Bertin Ramirez | San Ysidro, California United States | 06/20/2000
(4 out of 5 stars)
"This film is a fascinating study of the political process. It depicts the rise and fall of a Huey Long-like character, from his idealized beginning to his slow descent into corruption, alcoholism, blackmail and greed. Broderick Crawford gives the performance of a lifetime as Willie Stark, his powerful screen presence makes us at first admire his character, then we slowly start feeling bad for him, but at the same time scares and ultimately we get to pity this man that was corrupted by the system. Assured direction by Robert Rossen and a superb script keep the film moving at a steady pace. Also an amazing supporting cast of which Mercedes McCambridge stands out as Stark's tough-as-nails assistant. From a scale of 1-10 I give this film a 7!"
This Is How To Make An Unbiased Political Movie
Craig Connell | Lockport, NY USA | 04/15/2006
(4 out of 5 stars)
"You know what I really appreciated about this political story? The filmmakers went overboard NOT to paint the main character as either a Republican or Democrat, Conservative or Liberal. It winds up, then, being more a human-interest story. In other words, there was no political agenda....unlike most films, especially in the last 50 years. At any rate, Broderick Crawford does an outstanding job portraying the self- proclaimed "hick" Willie Starks, who rises from nothing to become governor of a state and then gets carried away with power and ego. Mercedes McCambridge is equally riveting as one of his aides. She was a great actress, one of the most intense females I've ever seen on film. I'm sorry she didn't achieve stardom and make more movies than she did. She certainly had the talent. In fact, she won an Academy Award for this performance. John Ireland also does very well here as another person helping "Willie." Add some good cinematography and you have a fascinating film start-to-finish. I look forward to viewing it again, especially since it's offered on DVD with a good transfer."

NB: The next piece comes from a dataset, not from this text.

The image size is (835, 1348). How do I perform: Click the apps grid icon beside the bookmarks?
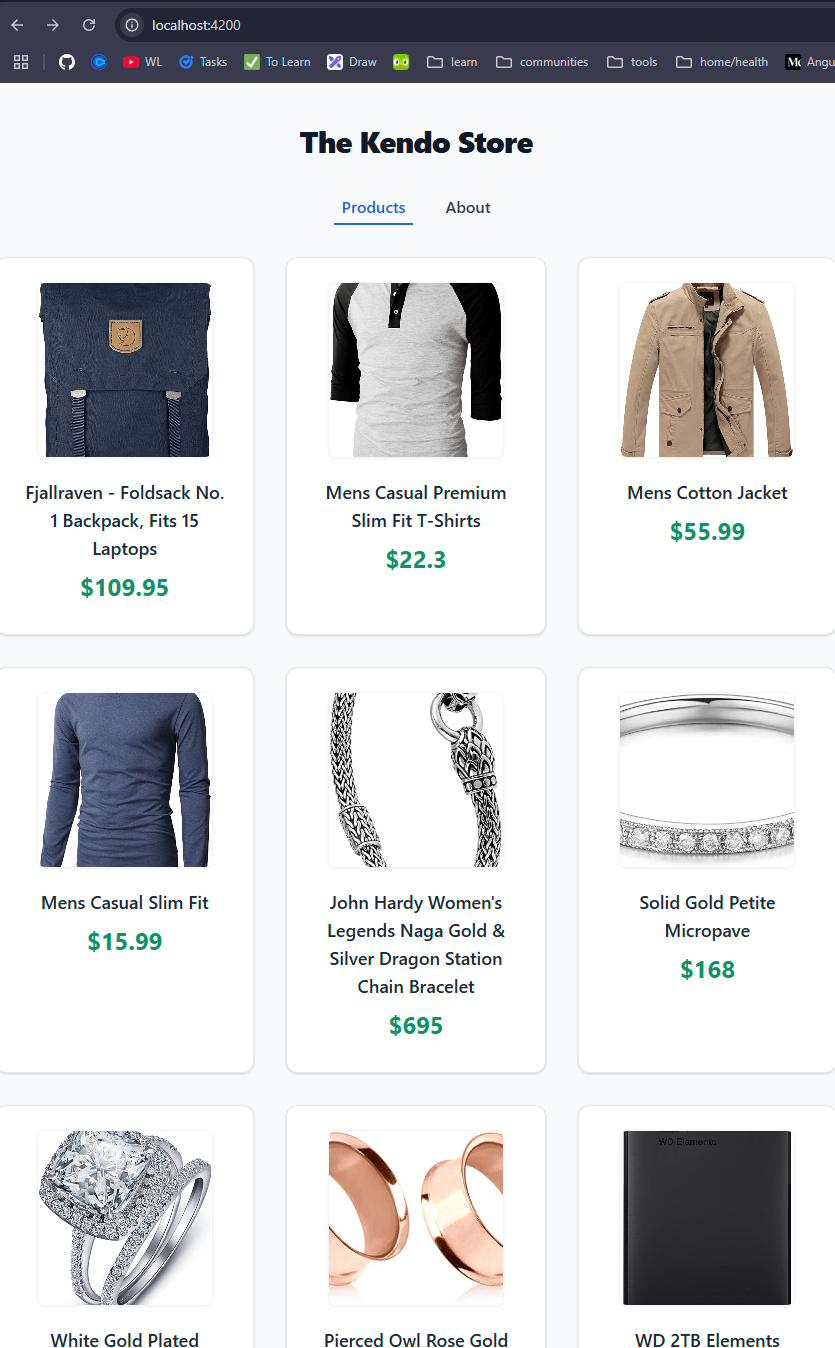pyautogui.click(x=20, y=61)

Never again as good. Brodrick Crawford is another of that
JOHN GODFREY | Milwaukee ,WI USA | 06/15/2004
(4 out of 5 stars)
"select group of actors who peak early in their career. In his case it is 1949, he won an Oscar, & never again got close. Eventually Crawford moved to the small screen where we,of a certain age, remember him on "Highway Patrol". But his best was better than most. His character, in All the King's Men, is Willie Stark, an idealistic, honest, populist politician bucking the system. He is also ambitious & seeing his opportunity, seizes it. His greed, lust for power & ego run amok & turn him into the very thing he had fought against only worse. He corrodes everything & everybody he touches & comes to a fitting end a 'la Huey Long, the man on which the film & presumably the book were loosely based. Highly recommended for all who like this style of political noir or junkies."